Gaby Lapera: I think the other type of skill that's really good to have, and knowledge to have in general, is how to get a job. How to interview. And also, not being scared of working. I went to school with a couple of kids who graduated college and had never worked before. They didn't even work in college, like, at the local ice cream parlor for fun money. Nothing. So they were all so scared to go to their first job, because they'd never been out in the real world and worked with other people. And realistically, most people out there are not super geniuses. You're not going to get to your first job and be the dumbest one there or the worst one there. You're probably average, if anything.

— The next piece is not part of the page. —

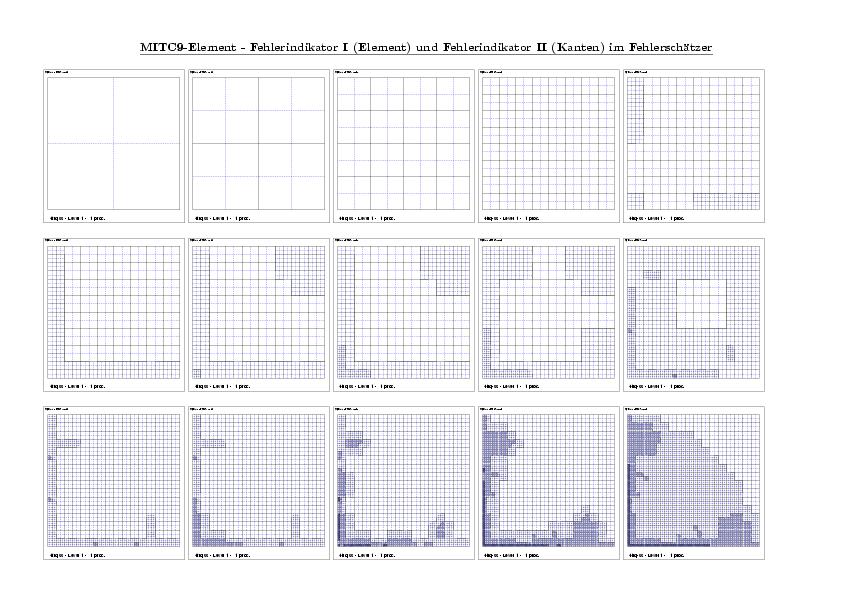Open the last mesh plot in top row
842x596 pixels.
(x=693, y=143)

Dan Kline: You talked about working in an ice cream parlor. I ran a giant toy store. While that turned out to not be my life's work, you learn a lot of things. And you say -- the kids who worked for me, mostly kids, in that store, they learned what it was like to get yelled at by a jerk. Not me, the customers.

Lapera: [laughs] Yep.

Kline: So if you have a customer who, sometimes it's ridiculous. It was a hobbyist who wanted a color of paint that hadn't been made in 20 years, and we made every effort to show them what we did have and could get, and they would scream at you. Well, in the real world, people scream at you sometimes. And you have to learn how to handle that professionally, and how to move on. So putting your kids in work situations where they interact with people where they have to learn that life isn't fair -- sometimes someone can be terrible to you, and you have to sit there and say, "Yes, sir, I'm sorry that you're not happy." And obviously there's a point where it pushes into abuse, where the manager has to get involved and escort someone from the room. But whether it's being a busboy or any level of public interaction, or even just working in a back office doing filing, the world isn't pleasant. And I have had some young employees who, in the journalism video game space, had never been criticized. And when, in the normal round of them handing in their work, I would say, "It would be nice if you had a shot of that," literally as mild as that, tears.

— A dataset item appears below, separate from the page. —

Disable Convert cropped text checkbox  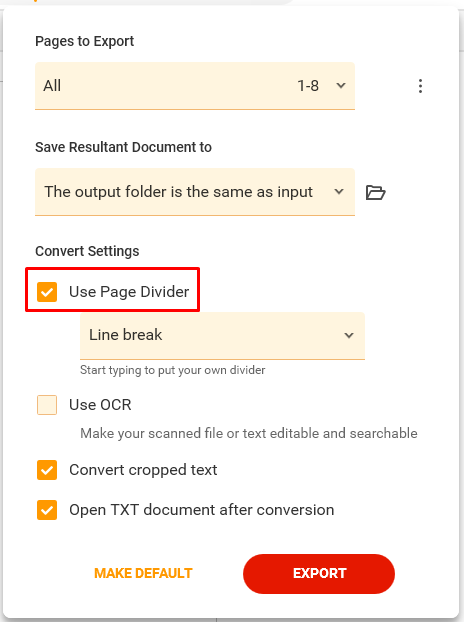click(47, 470)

So you have to make sure your kids are ready. It's just like in sports -- if you don't keep score and everybody gets a trophy, the first time you do keep score and your kid realizes he lost, it's going to be very bad. So they need that experience, especially the academically gifted ones, of not being good at something. Were you really great at your job at the Fool, as good as you are now, on day one?

Lapera: Absolutely not.

Kline: I wasn't. I worked with our former editorial director. I think four of my first five ideas were rejected -- flat-out, "We're not publishing this, it's terrible." And I had 15 years of journalism experience at that point. You have to get a hard skin, and you have to learn that really early on.

Lapera: I think it's helpful -- you're just going to have an easier time of it when it's time to be on your own.